Western University creates a therapy that “fits like a glove”

by • March 19, 2018 • Academia, Feature Slider, Feature-Home, Featured-Slides-Home, Medical Devices, News, UncategorizedComments Off on Western University creates a therapy that “fits like a glove”491

Photo Credit: Western University

Researchers at Western University have developed custom-fit gloves to help control tremors in patients with Parkinson’s disease. Not only does this glove help give them some sense of normality again, but it gives them their independence back as well.

Parkinson’s disease is a long-term degenerative disorder of the central nervous system that tends to affect the motor system the most. The disease progresses slowly over time, and is best exemplified through constant shaking and rigidity. Eventually leading to difficulty walking, swallowing problems and other health conditions. Symptoms may vary from patient to patient.

“If you have seen anybody with Parkinson’s that has tremors, they have them in their entire body, but it’s the ones in their fingers that really prevent them from performing the activities of daily living,” says Ana Luisa Trejos, professor of electrical and computer engineering professor at Western University, and lead investigator of the Wearable Biomechatronics Laboratory Group.

The problem with a lot of the devices that are currently on the market is that they restrict movement in general, which still makes the tasks at hand hard to do. In the worst-case scenario, it can even suppress movement at the level of the elbows or wrists that exacerbates the tremors in the fingers.

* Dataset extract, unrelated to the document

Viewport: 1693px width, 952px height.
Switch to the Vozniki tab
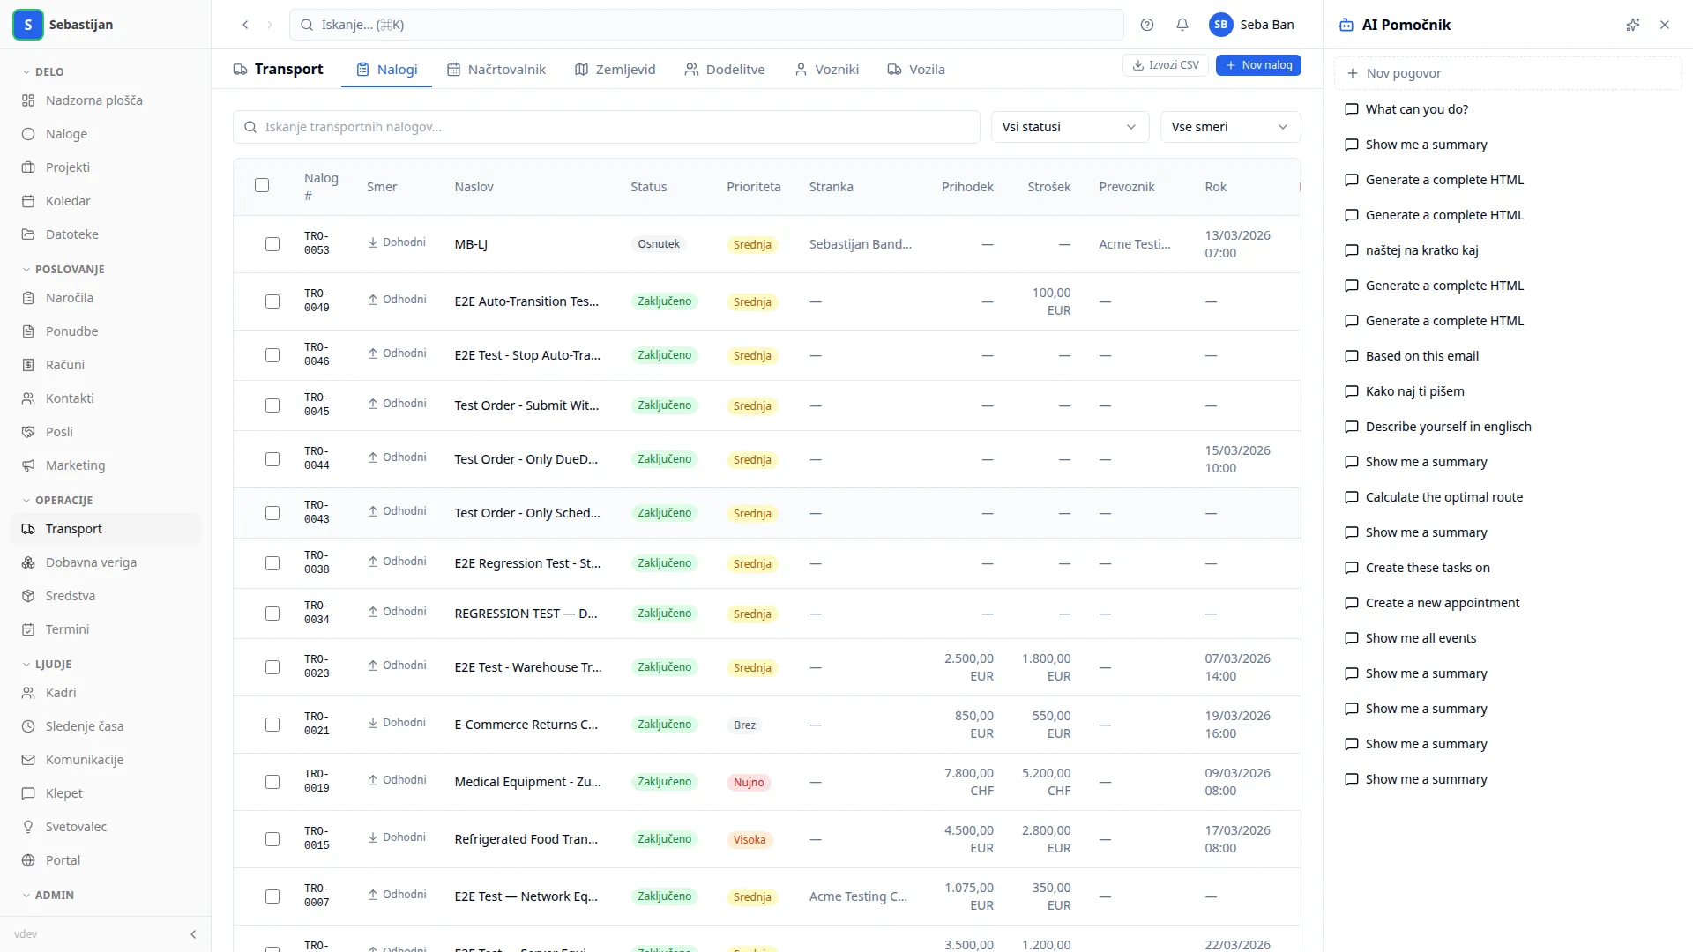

The design model of the glove uses a system of sensors that track voluntary movements and separates them from involuntary tremors. The gloves will then suppress the tremor to allow fluid motion of movement. The current prototype glove was created for the left hand of student Yue Zhou, who used 3D printing to design a custom fit.

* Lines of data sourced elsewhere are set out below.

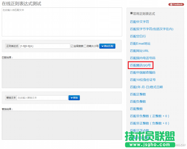Viewport: 187px width, 149px height.
Task: Click the list icon beside 常用正则表达式
Action: 131,13
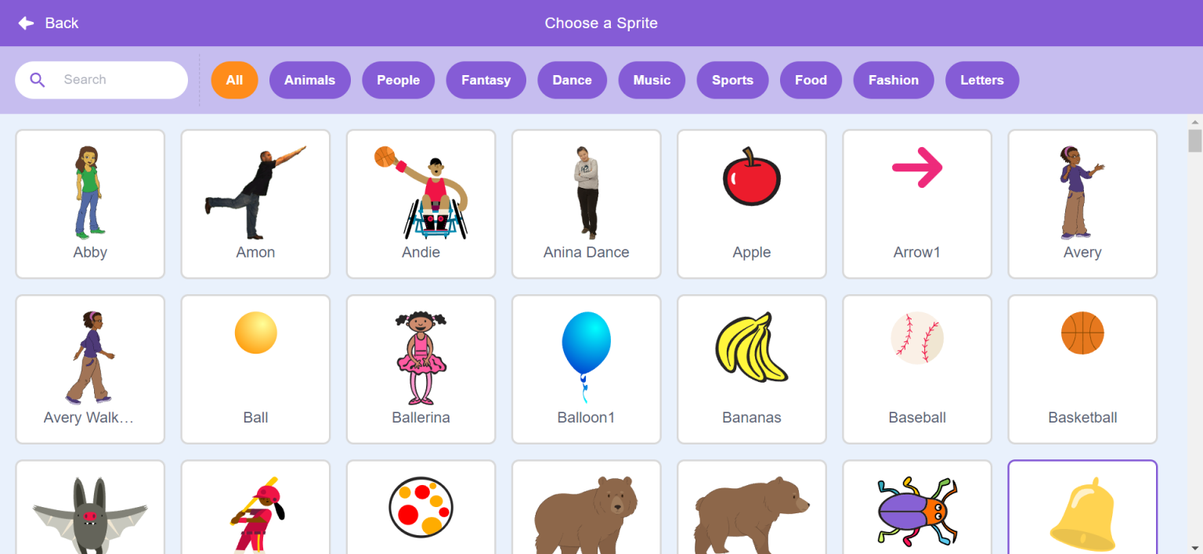Filter sprites by Animals category
Image resolution: width=1203 pixels, height=554 pixels.
tap(310, 80)
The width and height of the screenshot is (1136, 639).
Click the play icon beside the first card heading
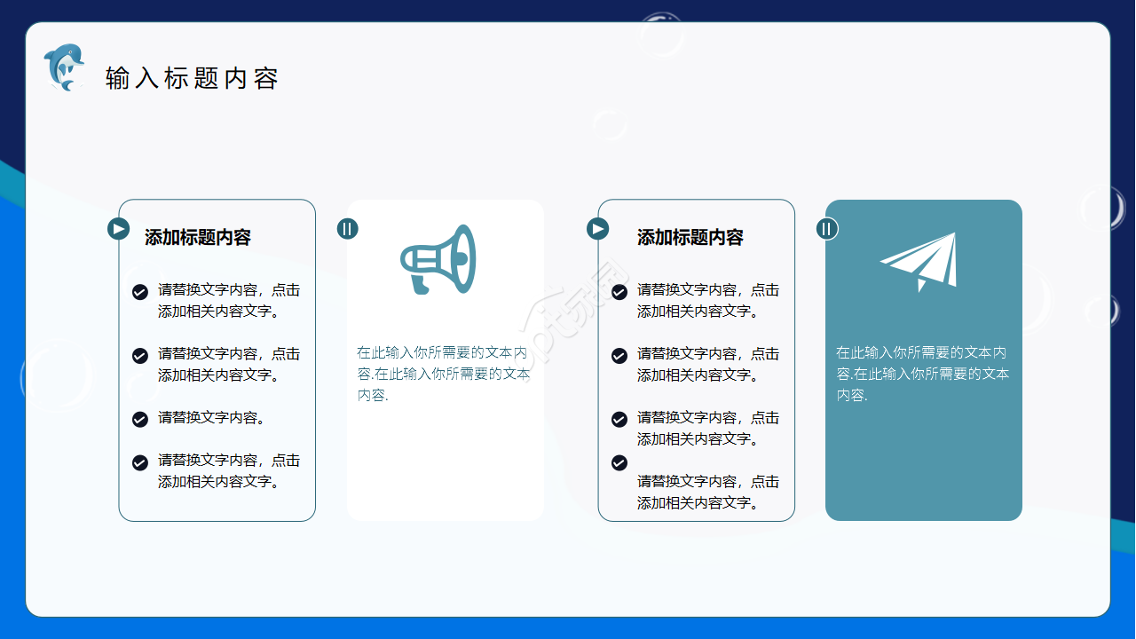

The team is also working on improving the glove’s hardware to make it more practical to wear, including reducing the size of the glove’s controller and improving its battery system. Once these pieces are all in place, they hope to find commercial partners to bring the gloves to the market.

If effective, this could dramatically change the lives of people living with Parkinson’s disease, allowing them to do daily tasks many people take for granted.